Son Autre... quelle prétention d'avoir cru être son égal. Quelle arrogance d'avoir imaginer pouvoir marcher vraiment à ses côtés...
Son cœur hoqueta comme un moteur en mal de carburant.
C'est alors que de tous les pores de sa peau, une encre aussi épaisse que du pétrole suinta, le recouvrant entièrement.
L'enveloppant dans un linceul noir, il n'était plus qu'un tas, posé là, dans une mare de sang, de boue, de chair et de tripes.
Le silence s'imposa.

C'est après plusieurs jours sans changement que Kestal et Tuwo se décidèrent.
Elle s'approcha et pris dans ses serres le cocon noir qui s'était formé, et d'un battement d'ailes, elle prit son envol.
C'est dans une petite grotte, au bord d'une rivière, non loin d'une maison abandonnée, que les deux dragons décidèrent de déposer la chose.
Cachée dans un recoin de la grotte, ils veillèrent là, attendant.


Musique

An ache so deep
That I can hardly breathe
This pain can’t be imagined
Will it ever heal

All I could do
Was keep believing
Was that enough


C'est après plusieurs mois que la chrysalide s'agita lentement. Coquille molle. Une main collée à la paroi, des doigts qui finissent par la déchirer. Et comme un nouveau né, il s'extirpe de sa gangue poisseuse, tenant toujours l'instrument d'une main.
Après un long moment, il fini par se lever difficilement, se tenant à la roche, sortant en titubant de la grotte.
Il plissa les paupières à la lumière du soleil haut dans le ciel.
Fronçant les sourcils, hésitant et tremblant, ses doigts maculés d'une substance visqueuse vinrent effleurer ses yeux.
Aurait-il halluciné ?
Dans sa démence, rêvé ce qu'il s'était infligé ?
Quelle importance ?
Posant son regard sur le violon, il inspira profondément.

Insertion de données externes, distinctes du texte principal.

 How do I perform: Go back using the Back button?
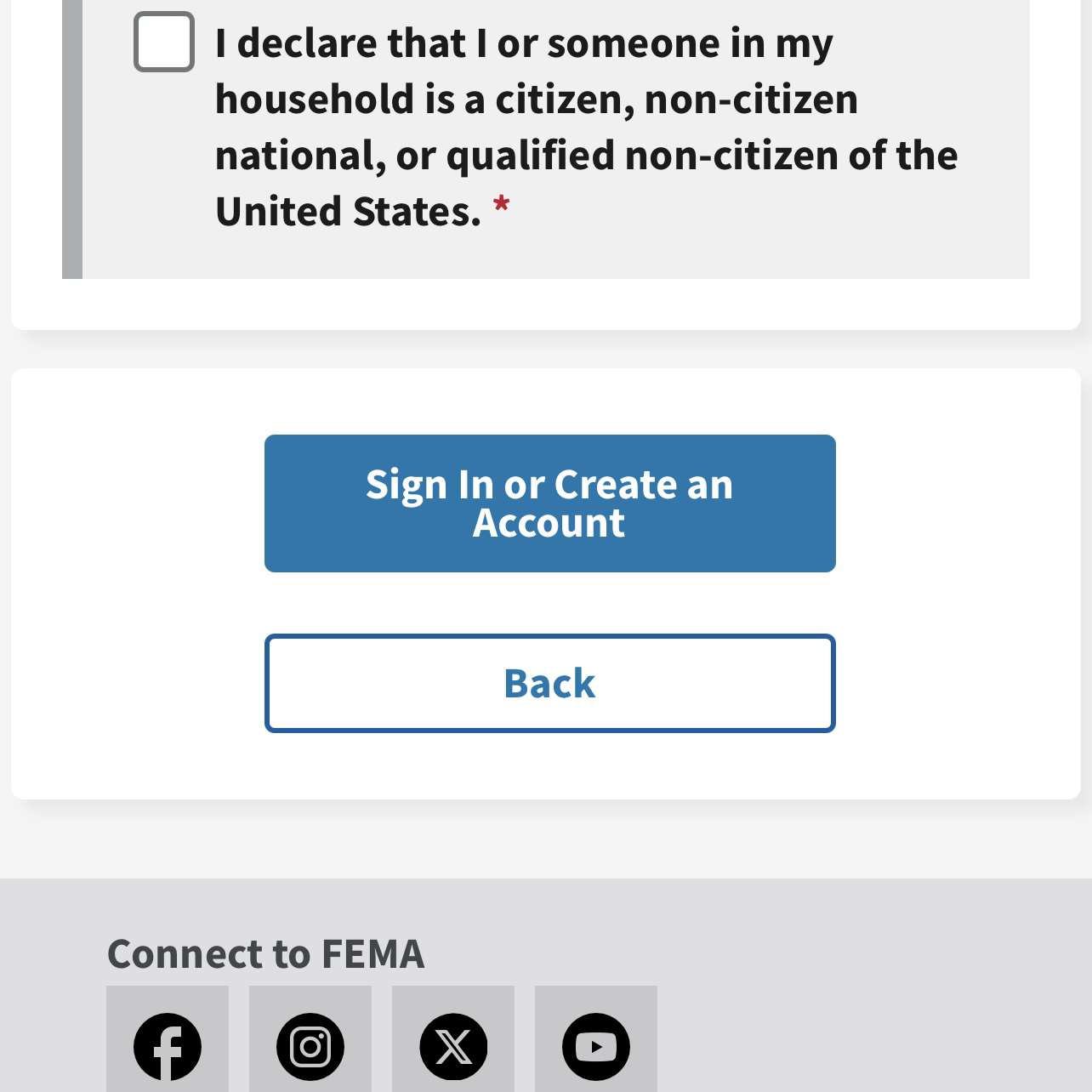[549, 683]
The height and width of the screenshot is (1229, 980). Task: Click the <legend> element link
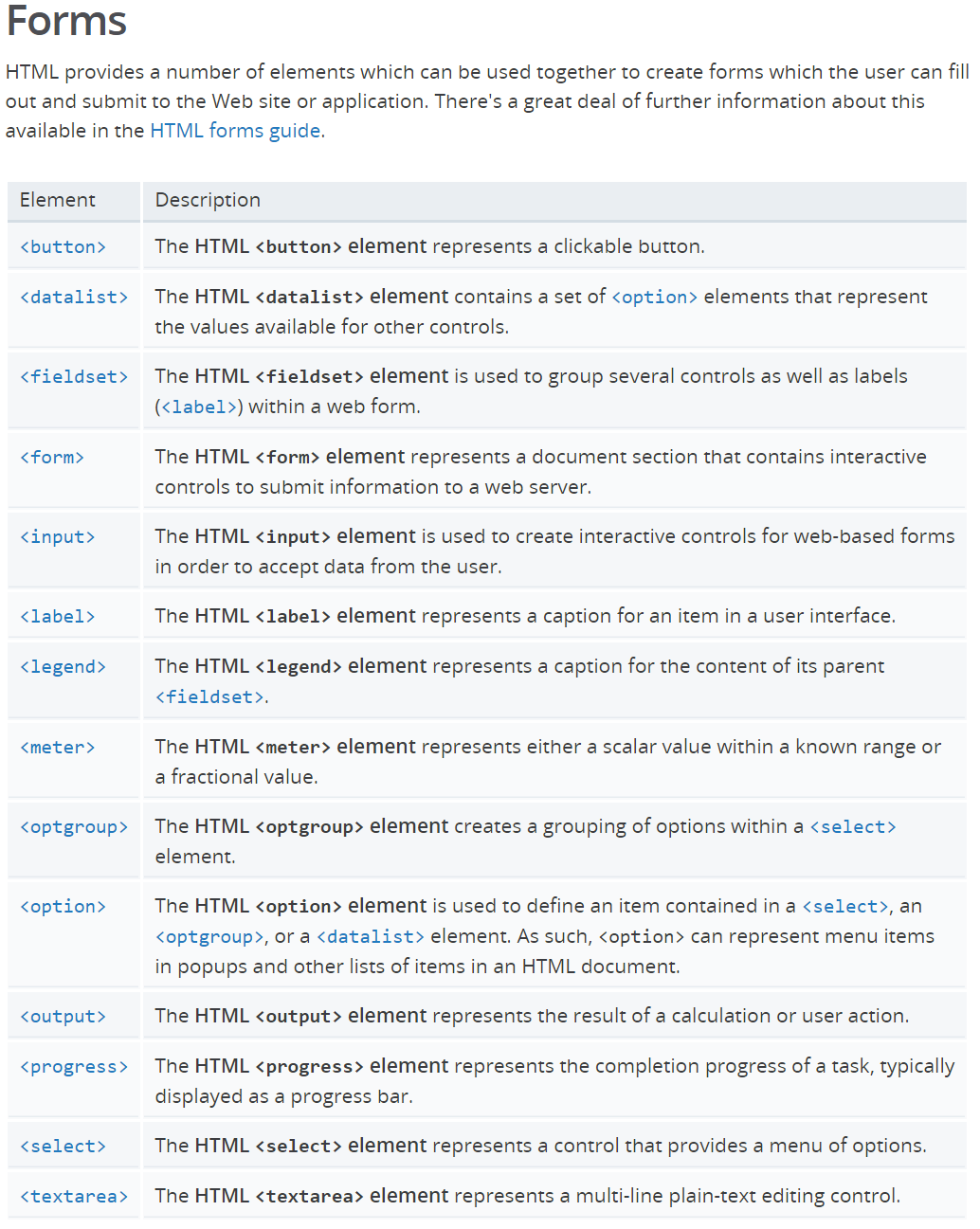[63, 667]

C'est après plusieurs jours qu'il se décida à retourner à Onyx.
Premiers réflexes, premier jour, le temple, une offrande.
Au manoir, ses yeux noirs balayèrent la scène putride des corps décomposés. Scène obscène de sa déchéance.
Encore quelques jours de passés et il revint.
Cette fois-ci, il la croisa.
Un salut.
Un sourire.
De l'indifférence en retour.

Fatigué... il était fatigué de tout ça...
Prenant sa carte, c'est vers la lumière qu'il alla.
Qu'espérait-il y trouver ?
Ce pardon qu'elle leur avait accordé à eux, mais pas à lui ?
Une solution, une résolution en tout cas, quelle qu'elle soit.

Il lui fit face.
De nouveau ces accusations...
Non, il n'avait rien fait, rien.
Il avait juste essayé d'expliquer, et il avait été pointé du doigt.
A quoi bon ?
Il ne chercha pas davantage à s'en défendre, de toute manière, son sort était déjà scellé.
On le condamne à mort sur des suppositions, mais ça n'ébranle personne que deux anges soient sacrifiés en pleine place d'Onyx.
Non... ce n'est pas pour ce qu'il a prétendument fait qu'on veut sa tête, mais pour ce qu'il est.
Il est quoi ?
Lui...
Simplement... lui...

Il n'est pas assez humain. Trop ce qu'il ne devrait pas être. Trop... beaucoup trop...
Pas assez dans le moule, pas assez modelable.
Gênant...

Il s'attendait à être face à lui, face à ses accusations et que tout se finisse.
Mais il est allé la chercher.
Apparemment, ça ne suffisait pas qu'il se livre.
Autant lui faire mal le plus possible.
Enfonçant une lame chauffée à blanc dans ce qui lui reste de raison.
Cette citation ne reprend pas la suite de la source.